● EXERCISE:
Copy all of the material below word for word, leaving out the pictures.

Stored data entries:

________________________________________

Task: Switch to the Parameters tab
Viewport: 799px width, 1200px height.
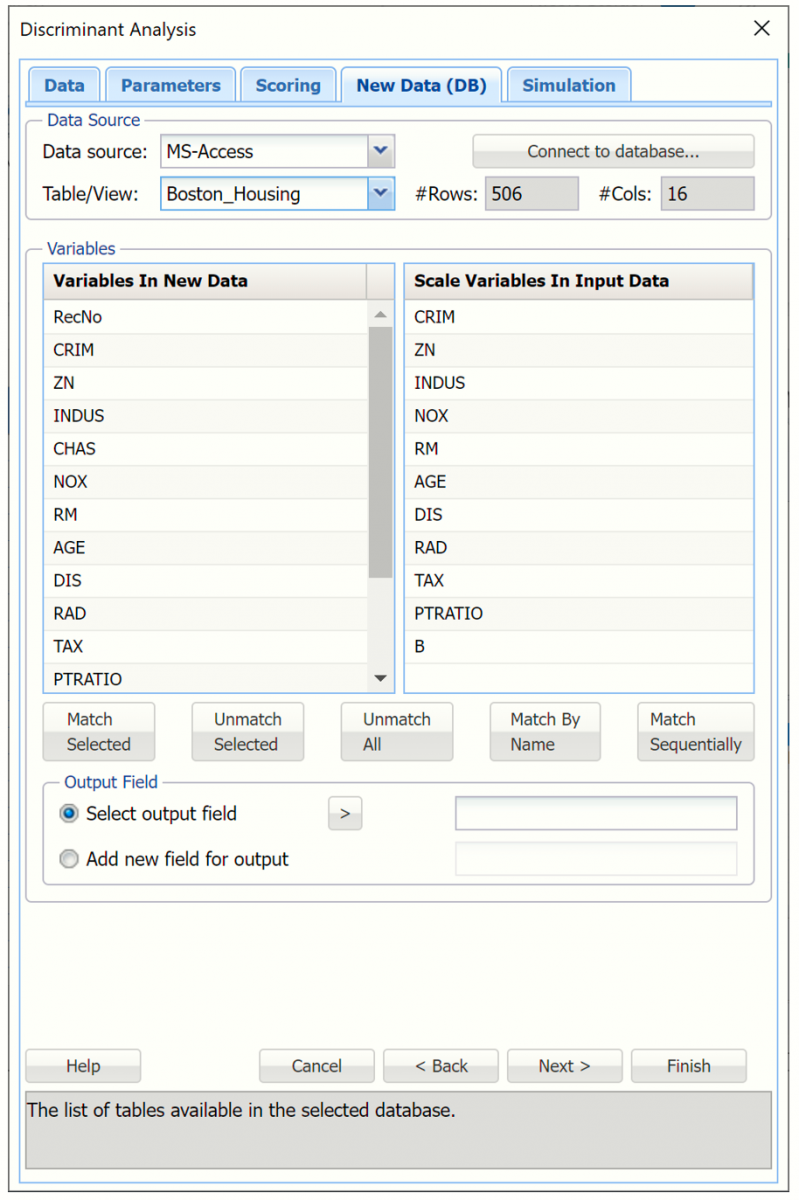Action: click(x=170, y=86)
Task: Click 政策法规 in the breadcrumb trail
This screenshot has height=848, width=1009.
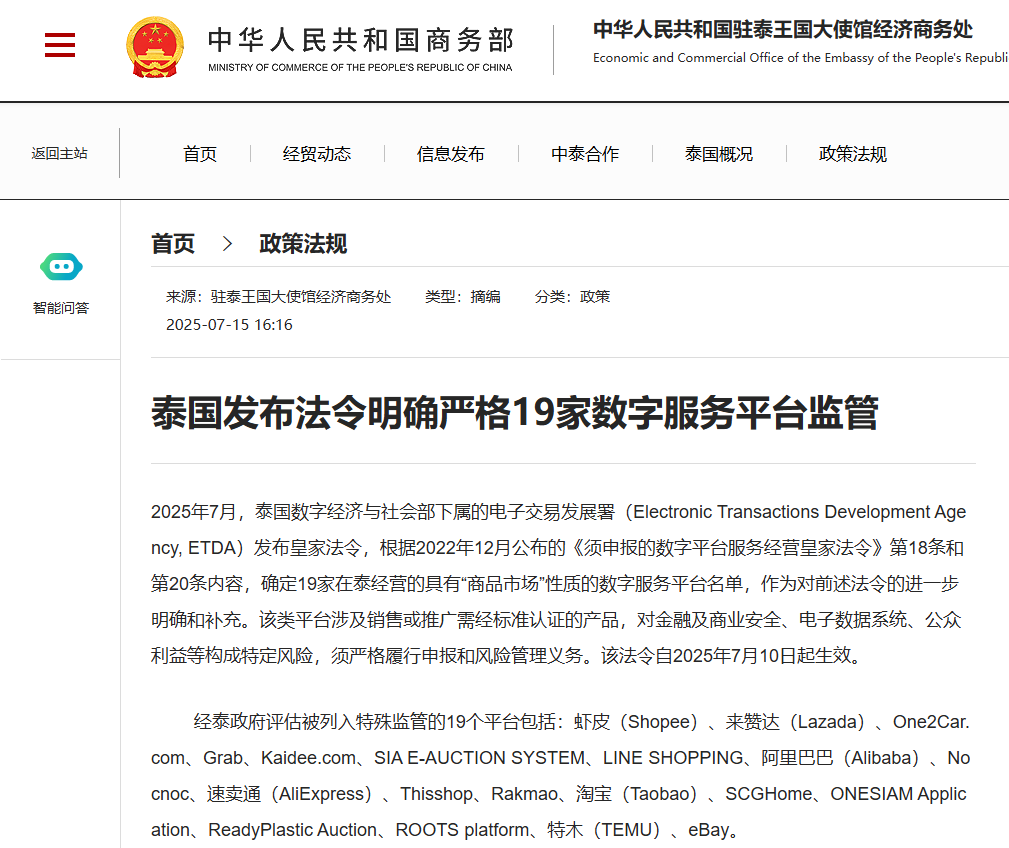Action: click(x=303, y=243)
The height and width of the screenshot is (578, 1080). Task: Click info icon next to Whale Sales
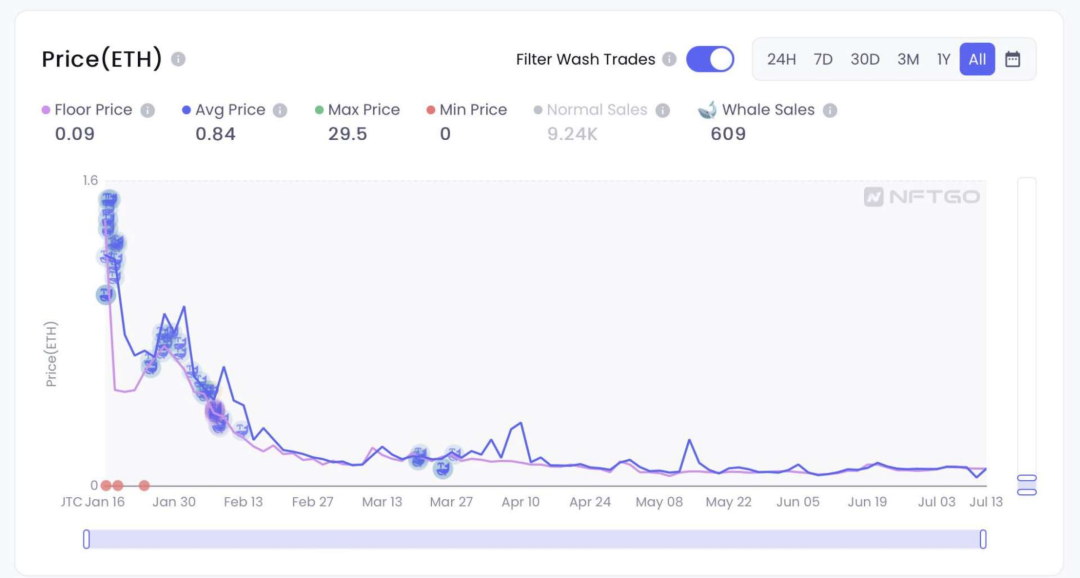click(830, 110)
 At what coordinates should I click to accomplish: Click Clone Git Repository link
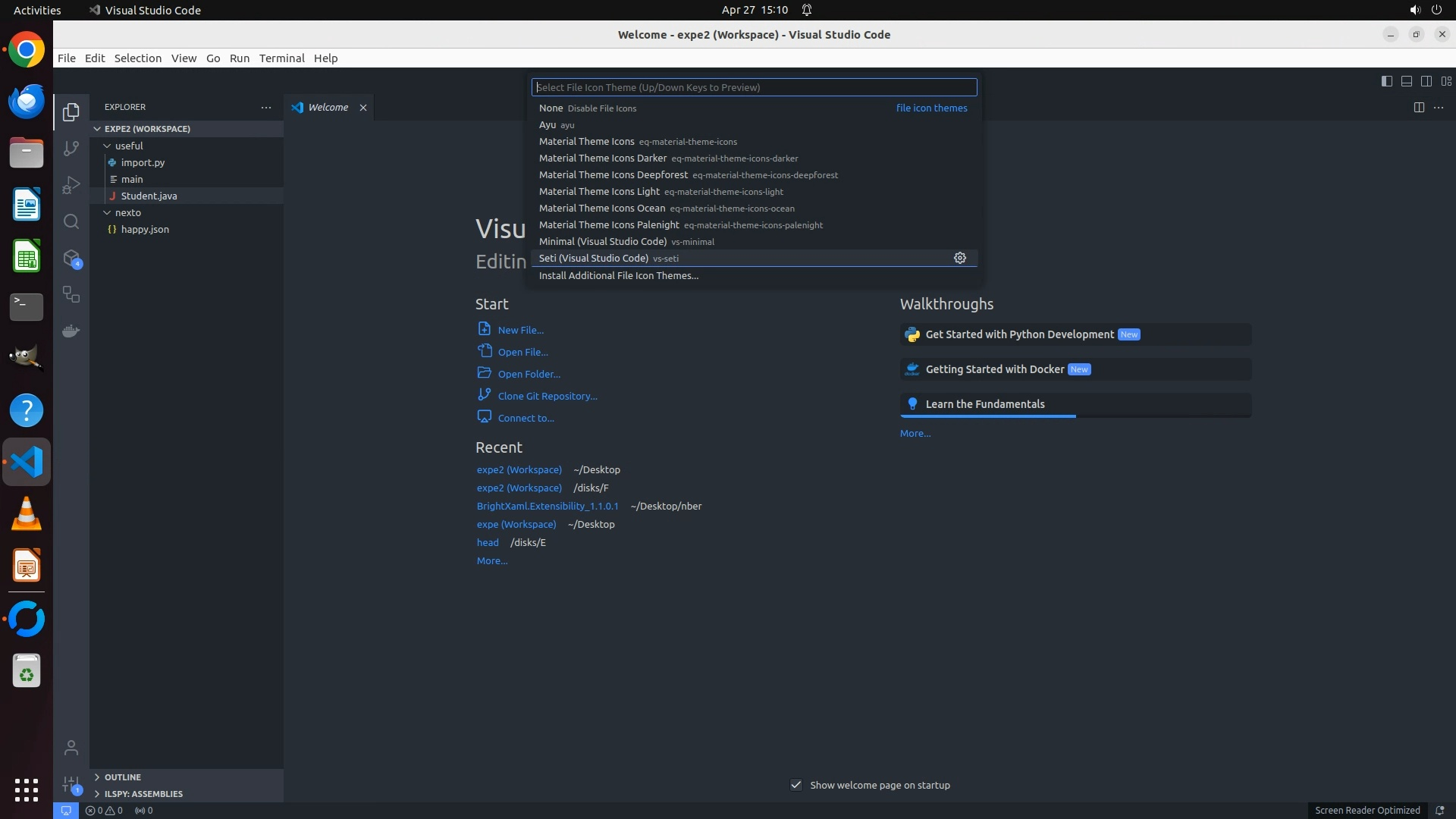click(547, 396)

________________________________________

● TASK RESPONSE:
Task: Switch to the Parameters tab
Viewport: 799px width, 1200px height.
Action: click(x=170, y=86)
Task: Click 政策法规 in the breadcrumb trail
This screenshot has height=848, width=1009.
Action: click(x=303, y=243)
The height and width of the screenshot is (578, 1080). Task: Click info icon next to Whale Sales
click(830, 110)
 At what coordinates should I click to accomplish: Click Clone Git Repository link
click(547, 396)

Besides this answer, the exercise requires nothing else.